_Items from a data source_:
_____
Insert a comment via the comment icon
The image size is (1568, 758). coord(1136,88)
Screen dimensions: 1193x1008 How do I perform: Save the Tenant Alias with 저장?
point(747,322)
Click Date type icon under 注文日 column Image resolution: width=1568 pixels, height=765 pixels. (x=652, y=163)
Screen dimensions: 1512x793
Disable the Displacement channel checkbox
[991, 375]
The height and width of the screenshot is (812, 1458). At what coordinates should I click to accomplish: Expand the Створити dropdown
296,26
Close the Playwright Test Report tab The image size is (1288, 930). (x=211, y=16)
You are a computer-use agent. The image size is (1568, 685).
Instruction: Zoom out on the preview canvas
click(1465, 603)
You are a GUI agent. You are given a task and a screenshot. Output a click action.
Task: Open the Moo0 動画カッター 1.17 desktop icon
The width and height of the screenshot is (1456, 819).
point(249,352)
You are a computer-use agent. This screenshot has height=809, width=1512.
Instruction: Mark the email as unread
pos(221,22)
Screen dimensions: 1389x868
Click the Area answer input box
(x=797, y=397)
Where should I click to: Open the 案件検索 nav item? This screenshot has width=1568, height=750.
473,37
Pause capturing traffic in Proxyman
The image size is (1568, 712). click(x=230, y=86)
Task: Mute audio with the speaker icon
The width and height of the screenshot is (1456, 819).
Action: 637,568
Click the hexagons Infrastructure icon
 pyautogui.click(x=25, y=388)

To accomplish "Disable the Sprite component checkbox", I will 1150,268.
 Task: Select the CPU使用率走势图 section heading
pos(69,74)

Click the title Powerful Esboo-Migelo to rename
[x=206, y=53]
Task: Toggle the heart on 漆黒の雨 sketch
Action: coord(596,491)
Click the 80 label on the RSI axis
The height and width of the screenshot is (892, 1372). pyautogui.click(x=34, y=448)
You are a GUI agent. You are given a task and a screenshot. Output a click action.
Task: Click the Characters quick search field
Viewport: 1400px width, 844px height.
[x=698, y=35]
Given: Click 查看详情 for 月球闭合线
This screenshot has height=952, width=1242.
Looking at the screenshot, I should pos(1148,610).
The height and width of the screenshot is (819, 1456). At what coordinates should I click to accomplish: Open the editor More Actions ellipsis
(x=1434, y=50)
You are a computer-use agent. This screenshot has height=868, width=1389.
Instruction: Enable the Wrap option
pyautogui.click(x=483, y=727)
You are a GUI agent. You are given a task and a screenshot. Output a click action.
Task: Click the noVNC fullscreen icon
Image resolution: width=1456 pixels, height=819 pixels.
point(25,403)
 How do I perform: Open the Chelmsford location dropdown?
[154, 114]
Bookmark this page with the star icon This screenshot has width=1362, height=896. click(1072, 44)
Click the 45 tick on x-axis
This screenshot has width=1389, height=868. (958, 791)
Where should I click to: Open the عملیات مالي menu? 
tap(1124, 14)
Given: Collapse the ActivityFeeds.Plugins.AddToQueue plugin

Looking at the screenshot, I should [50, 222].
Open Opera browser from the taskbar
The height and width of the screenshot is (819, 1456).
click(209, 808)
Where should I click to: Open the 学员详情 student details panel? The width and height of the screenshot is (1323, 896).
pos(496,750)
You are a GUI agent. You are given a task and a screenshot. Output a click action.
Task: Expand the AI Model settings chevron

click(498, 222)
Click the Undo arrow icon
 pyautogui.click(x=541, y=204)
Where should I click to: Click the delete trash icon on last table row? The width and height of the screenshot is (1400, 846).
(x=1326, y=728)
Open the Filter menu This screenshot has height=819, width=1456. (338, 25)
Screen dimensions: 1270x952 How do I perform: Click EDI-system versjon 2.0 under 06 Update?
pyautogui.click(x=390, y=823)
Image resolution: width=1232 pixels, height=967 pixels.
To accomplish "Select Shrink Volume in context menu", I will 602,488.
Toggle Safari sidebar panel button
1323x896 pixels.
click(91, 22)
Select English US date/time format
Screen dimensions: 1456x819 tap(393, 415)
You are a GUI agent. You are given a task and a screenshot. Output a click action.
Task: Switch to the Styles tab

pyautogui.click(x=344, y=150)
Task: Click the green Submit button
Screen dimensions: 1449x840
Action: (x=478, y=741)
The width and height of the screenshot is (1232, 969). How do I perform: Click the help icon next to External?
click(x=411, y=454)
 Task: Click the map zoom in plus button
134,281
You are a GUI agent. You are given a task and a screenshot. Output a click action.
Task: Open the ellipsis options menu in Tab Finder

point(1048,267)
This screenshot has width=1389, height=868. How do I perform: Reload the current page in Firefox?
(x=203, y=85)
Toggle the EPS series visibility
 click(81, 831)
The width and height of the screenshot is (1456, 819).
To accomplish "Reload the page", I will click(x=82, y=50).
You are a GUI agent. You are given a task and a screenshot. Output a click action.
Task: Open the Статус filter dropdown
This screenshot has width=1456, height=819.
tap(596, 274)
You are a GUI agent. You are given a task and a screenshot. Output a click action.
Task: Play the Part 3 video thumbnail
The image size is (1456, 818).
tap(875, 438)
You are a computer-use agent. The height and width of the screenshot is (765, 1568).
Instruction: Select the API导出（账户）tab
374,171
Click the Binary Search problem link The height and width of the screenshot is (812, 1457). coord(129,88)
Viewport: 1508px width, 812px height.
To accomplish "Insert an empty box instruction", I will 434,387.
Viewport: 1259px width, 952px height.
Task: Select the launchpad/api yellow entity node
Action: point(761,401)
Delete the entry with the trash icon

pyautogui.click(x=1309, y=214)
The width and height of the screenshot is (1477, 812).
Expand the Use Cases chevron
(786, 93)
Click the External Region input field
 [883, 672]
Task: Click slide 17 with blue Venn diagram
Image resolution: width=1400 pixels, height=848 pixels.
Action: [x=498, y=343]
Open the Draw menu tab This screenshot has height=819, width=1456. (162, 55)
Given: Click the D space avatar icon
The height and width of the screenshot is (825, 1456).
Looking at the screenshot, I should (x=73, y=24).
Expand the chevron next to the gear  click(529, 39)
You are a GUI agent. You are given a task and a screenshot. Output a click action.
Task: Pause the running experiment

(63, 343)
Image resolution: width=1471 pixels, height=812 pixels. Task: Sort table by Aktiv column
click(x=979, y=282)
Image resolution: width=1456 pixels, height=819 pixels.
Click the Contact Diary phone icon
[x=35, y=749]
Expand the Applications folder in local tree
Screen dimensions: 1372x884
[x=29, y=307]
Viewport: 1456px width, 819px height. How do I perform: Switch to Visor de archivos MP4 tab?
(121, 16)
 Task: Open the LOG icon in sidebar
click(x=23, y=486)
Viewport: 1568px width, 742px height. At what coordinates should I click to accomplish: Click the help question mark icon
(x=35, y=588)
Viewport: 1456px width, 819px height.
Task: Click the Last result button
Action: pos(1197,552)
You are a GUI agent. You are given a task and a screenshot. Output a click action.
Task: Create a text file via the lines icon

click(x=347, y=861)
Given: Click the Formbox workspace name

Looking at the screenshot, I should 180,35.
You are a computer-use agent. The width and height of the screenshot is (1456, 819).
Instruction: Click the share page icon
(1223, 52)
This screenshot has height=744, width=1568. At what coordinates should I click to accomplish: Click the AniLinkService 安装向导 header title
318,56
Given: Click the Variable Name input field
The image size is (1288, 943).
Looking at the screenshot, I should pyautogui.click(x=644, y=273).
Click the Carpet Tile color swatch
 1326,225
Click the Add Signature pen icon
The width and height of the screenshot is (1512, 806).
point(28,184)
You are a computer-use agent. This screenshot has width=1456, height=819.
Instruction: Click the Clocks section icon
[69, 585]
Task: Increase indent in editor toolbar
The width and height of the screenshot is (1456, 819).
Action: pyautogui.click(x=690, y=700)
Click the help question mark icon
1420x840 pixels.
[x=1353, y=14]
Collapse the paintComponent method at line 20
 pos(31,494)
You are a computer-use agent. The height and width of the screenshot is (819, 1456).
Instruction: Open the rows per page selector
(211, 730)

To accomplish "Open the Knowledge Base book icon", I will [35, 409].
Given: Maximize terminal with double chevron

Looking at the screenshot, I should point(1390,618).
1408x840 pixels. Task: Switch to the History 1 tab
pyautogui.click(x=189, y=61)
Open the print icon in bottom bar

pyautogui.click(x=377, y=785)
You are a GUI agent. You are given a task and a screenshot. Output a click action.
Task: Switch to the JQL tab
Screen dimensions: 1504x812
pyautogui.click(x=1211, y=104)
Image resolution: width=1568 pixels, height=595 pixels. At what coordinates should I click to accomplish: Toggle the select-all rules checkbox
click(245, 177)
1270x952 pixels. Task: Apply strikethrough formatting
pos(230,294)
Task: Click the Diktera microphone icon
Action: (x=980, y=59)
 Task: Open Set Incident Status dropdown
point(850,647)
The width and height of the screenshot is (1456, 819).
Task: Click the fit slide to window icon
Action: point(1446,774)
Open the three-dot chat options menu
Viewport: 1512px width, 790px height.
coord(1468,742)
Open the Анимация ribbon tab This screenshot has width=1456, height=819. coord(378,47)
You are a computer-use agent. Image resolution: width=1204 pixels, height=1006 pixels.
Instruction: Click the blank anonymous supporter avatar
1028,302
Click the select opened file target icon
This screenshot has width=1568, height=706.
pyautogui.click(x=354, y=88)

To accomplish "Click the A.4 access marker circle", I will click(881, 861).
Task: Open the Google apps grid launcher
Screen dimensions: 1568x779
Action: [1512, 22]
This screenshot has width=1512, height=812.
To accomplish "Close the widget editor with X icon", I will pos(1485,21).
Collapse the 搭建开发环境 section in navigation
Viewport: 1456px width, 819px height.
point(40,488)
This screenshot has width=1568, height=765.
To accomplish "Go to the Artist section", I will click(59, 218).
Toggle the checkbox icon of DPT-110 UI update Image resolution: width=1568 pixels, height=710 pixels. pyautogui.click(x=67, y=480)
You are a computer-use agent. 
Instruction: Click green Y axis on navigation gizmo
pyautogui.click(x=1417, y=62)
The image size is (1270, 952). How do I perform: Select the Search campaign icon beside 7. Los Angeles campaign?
_____
_WORK INSTRUCTIONS_: Repeat, exactly as they stand above, the lines from the line with "Expand the Use Cases chevron" to the line with "Expand the chevron", both lines included.

_WRITTEN ANSWER_:
Expand the Use Cases chevron
(786, 93)
Click the External Region input field
 [883, 672]
Task: Click slide 17 with blue Venn diagram
Image resolution: width=1400 pixels, height=848 pixels.
Action: [x=498, y=343]
Open the Draw menu tab This screenshot has height=819, width=1456. (162, 55)
Given: Click the D space avatar icon
The height and width of the screenshot is (825, 1456).
Looking at the screenshot, I should (x=73, y=24).
Expand the chevron next to the gear  click(529, 39)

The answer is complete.